From: "A. Jesse Jiryu Davis" <jesse@mongodb.com>
Subject: [tla2025] TLA+ Community Event proposal
Date: 1 March 2025 at 15:02:22 GMT+1
To: tla2025@inria.fr
Reply-To: tla2025@inria.fr

Hello, I propose the following short (25-minute) talk:

"Are We Serious About Using TLA+ For Statistical Properties?"

In 2022, Marc Brooker wrote "Formal Methods Only Solve Half My Problems", arguing that it's not enough for a formal spec to validate a protocol's safety and liveness: we should also have a formal method for analyzing performance. That year, Markus Kuppe and Jack Vanlightly presented "Obtaining Statistical Properties via TLC Simulation". They described how to write a TLA+ spec and use TLC to measure statistics, such as how quickly a protocol determines a node has failed. They use a new Randomization module to control the probabilities of various state transitions, and the TLCSet operator to save measurements, and the CSV module to output them for later statistical analysis.

Their method is clever and useful. But it's insufficient if we're serious about using TLA+ for statistics. The Randomization module only gives us uniform distributions with integer parameters. Performance modeling requires a variety of distributions, such as Poisson, exponential, and Zipf. Limiting probabilities to ratios of integers is an artifact of our unfinished tooling; we should give TLA+ authors the freedom to choose whatever probabilities they want.

TLCSet and the CSV module provide a manual, low-level API to save statistics. Compared to safety and liveness checking, which are first-class features of the language and tools, statistical modeling requires a TLA+ author to write finicky code which clutters up the specification. We should provide a concise and easy API for saving statistics.

There are purpose-built performance modeling tools such as PRISM and the Java Modeling Tools. The new FizzBee language promises to combine correctness checking and performance modeling in one formal language. I'll review these tools' features and discuss which is appropriate for TLA+.
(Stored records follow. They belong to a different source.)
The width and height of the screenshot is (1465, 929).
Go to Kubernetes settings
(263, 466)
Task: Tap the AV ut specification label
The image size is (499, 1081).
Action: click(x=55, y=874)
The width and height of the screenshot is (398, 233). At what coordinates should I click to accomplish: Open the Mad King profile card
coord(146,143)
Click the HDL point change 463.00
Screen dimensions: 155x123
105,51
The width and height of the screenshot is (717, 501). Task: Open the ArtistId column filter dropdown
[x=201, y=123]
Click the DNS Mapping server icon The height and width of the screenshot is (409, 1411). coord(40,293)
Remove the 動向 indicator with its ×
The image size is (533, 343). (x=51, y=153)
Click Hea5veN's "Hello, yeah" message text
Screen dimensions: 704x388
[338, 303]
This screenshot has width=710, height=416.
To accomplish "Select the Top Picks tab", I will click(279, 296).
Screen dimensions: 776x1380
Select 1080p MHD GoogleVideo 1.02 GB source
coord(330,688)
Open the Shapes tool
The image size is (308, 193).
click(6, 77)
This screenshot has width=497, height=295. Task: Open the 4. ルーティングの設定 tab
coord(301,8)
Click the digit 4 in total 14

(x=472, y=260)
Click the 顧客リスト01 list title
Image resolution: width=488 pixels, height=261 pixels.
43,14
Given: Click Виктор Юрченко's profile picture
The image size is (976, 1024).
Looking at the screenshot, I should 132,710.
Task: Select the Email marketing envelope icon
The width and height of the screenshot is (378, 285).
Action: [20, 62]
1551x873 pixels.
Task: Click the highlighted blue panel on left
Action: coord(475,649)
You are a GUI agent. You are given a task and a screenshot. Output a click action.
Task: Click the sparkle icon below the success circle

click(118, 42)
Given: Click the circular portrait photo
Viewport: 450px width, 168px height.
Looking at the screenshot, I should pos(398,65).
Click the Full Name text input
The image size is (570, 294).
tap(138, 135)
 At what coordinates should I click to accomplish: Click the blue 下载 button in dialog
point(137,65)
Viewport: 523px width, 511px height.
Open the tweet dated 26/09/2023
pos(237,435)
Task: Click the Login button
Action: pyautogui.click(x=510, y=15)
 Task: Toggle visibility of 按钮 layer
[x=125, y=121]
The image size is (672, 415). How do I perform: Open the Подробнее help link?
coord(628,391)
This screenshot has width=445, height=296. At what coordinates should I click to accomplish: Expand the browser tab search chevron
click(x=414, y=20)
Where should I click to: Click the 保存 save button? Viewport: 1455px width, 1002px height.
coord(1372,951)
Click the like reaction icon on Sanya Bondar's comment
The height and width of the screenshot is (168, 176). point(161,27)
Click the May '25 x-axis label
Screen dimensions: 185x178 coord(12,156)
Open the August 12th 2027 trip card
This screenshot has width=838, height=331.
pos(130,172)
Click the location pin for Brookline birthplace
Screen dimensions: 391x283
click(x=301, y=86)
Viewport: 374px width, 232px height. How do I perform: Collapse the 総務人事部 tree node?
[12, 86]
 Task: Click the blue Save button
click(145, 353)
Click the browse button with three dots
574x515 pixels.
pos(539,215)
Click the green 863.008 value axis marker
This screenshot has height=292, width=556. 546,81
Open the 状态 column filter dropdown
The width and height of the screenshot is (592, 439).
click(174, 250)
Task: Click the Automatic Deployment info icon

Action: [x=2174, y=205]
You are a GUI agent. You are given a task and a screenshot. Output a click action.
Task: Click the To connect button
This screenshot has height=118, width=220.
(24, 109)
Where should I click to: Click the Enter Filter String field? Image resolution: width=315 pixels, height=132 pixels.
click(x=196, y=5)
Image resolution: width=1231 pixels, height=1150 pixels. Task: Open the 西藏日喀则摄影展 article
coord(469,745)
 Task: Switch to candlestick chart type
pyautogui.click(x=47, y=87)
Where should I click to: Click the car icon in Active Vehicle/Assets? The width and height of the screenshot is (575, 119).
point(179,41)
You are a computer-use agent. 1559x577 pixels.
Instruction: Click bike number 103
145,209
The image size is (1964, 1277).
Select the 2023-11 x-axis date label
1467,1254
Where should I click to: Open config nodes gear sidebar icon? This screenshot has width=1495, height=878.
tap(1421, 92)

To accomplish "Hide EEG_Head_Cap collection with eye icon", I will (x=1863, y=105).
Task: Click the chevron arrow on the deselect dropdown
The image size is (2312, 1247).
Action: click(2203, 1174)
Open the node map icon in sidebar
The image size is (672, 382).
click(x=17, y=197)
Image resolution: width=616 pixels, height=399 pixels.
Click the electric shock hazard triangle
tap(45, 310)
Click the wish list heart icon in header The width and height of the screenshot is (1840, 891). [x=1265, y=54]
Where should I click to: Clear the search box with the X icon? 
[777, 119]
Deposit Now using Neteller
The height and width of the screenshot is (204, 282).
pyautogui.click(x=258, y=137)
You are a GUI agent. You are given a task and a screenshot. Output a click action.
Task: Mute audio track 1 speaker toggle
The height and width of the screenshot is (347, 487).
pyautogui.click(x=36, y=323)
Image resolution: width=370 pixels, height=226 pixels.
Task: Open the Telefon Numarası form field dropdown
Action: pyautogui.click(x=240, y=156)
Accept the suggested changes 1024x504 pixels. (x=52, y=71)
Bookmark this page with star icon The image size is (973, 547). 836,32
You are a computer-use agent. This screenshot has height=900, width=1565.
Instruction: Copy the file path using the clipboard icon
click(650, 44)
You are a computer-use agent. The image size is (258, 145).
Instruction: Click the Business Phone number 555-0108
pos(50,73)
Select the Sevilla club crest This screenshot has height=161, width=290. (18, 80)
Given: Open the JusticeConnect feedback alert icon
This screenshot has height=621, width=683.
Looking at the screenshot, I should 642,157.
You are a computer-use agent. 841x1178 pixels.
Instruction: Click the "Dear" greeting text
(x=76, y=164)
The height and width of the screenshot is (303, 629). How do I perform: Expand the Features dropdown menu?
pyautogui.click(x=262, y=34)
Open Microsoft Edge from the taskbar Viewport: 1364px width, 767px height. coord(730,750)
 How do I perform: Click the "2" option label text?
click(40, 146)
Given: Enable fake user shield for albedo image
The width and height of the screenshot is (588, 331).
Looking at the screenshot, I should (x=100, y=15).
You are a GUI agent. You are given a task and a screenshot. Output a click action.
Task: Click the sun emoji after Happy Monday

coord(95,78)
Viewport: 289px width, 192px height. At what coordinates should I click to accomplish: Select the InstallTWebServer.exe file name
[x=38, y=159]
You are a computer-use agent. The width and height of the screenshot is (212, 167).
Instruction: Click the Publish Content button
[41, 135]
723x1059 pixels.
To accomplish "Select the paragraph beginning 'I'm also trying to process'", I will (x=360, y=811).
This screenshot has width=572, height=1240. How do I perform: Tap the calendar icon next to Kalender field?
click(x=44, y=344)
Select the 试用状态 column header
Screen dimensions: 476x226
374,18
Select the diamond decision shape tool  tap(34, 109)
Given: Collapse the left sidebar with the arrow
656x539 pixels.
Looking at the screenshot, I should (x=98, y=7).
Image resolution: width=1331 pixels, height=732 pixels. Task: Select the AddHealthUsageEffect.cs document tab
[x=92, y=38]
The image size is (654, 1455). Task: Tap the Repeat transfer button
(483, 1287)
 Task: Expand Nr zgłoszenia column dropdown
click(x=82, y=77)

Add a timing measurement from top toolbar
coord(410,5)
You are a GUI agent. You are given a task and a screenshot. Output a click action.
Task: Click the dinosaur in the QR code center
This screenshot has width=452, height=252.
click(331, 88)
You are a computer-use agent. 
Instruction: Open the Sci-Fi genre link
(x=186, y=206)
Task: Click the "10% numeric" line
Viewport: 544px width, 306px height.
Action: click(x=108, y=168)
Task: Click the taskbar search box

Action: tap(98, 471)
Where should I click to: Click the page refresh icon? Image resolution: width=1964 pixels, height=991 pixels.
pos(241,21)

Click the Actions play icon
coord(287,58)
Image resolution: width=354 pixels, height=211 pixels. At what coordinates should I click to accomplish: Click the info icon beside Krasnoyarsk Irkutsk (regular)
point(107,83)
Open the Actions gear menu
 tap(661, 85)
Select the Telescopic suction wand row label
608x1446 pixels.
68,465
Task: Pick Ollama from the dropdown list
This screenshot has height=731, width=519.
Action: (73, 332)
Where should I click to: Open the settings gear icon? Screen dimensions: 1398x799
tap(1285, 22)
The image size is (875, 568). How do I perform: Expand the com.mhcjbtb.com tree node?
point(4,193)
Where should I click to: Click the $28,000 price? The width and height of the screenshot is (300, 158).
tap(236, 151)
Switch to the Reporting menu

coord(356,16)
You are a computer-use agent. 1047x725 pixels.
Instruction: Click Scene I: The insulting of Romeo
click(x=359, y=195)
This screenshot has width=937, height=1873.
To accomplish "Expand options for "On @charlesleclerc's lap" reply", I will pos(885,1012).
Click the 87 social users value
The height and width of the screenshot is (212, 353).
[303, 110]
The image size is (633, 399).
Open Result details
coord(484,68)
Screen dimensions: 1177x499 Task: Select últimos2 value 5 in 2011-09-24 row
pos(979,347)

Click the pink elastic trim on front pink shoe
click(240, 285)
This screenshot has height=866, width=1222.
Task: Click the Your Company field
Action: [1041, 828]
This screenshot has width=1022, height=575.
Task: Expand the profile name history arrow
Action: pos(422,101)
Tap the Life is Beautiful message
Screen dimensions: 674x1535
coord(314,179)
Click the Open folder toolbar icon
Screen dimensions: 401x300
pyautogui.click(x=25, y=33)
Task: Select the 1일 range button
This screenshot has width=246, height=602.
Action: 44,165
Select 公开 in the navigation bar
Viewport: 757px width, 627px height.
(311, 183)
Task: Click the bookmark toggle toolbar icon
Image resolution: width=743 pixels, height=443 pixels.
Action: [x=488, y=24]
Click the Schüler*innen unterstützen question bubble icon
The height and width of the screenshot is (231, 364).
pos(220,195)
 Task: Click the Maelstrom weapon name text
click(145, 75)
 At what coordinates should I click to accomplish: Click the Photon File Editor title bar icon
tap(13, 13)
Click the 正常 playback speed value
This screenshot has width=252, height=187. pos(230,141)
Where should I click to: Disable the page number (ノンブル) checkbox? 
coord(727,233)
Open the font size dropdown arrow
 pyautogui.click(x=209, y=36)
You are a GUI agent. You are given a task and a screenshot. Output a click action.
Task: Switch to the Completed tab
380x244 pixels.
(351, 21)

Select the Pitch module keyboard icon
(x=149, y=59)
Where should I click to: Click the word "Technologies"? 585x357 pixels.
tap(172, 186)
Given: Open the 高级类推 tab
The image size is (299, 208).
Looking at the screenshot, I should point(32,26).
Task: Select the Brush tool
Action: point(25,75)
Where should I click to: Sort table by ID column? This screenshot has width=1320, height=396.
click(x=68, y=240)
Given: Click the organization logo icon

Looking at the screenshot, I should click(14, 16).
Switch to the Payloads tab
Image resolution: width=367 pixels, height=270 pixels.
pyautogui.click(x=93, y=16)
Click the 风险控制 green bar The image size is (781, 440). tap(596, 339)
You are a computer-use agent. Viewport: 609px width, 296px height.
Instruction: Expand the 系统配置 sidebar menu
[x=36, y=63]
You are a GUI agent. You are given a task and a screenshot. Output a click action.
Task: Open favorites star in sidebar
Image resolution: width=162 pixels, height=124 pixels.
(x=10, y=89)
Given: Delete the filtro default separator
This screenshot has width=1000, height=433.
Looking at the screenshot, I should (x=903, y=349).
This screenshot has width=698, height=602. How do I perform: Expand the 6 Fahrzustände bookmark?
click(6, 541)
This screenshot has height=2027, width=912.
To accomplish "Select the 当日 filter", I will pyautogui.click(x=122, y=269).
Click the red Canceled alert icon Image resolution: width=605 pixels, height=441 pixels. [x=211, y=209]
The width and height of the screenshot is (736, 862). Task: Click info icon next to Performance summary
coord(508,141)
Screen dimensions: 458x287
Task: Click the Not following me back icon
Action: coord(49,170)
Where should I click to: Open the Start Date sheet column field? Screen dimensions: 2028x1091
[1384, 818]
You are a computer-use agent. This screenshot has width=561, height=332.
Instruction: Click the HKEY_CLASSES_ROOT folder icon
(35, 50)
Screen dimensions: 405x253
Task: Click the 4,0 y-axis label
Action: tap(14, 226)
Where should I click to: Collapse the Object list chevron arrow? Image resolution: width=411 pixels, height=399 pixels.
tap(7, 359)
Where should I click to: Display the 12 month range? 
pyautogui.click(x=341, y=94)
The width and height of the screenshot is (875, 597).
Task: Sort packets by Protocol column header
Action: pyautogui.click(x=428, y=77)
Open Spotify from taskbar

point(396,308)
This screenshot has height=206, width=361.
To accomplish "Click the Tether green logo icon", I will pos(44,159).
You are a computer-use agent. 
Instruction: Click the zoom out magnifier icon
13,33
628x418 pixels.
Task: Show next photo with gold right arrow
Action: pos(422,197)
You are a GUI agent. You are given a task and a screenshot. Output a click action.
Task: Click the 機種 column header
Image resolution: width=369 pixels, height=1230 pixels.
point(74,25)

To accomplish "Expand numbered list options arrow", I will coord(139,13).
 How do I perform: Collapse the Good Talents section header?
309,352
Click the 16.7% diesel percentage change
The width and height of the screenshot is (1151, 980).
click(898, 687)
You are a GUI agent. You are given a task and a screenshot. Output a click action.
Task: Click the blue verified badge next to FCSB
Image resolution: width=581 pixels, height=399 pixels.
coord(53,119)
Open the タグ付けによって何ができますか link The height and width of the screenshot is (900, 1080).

We should decide as a community when and whether to commit to statistical features in TLA+. So far, it's been helpful to keep these features in modules instead of making irrevocable changes to the language. How much farther can we take this approach? If we decide that performance modeling is a first-class feature of TLA+, what is the ideal syntax and user experience? I'll present some ideas of my own, but my goal is to provoke a conversation.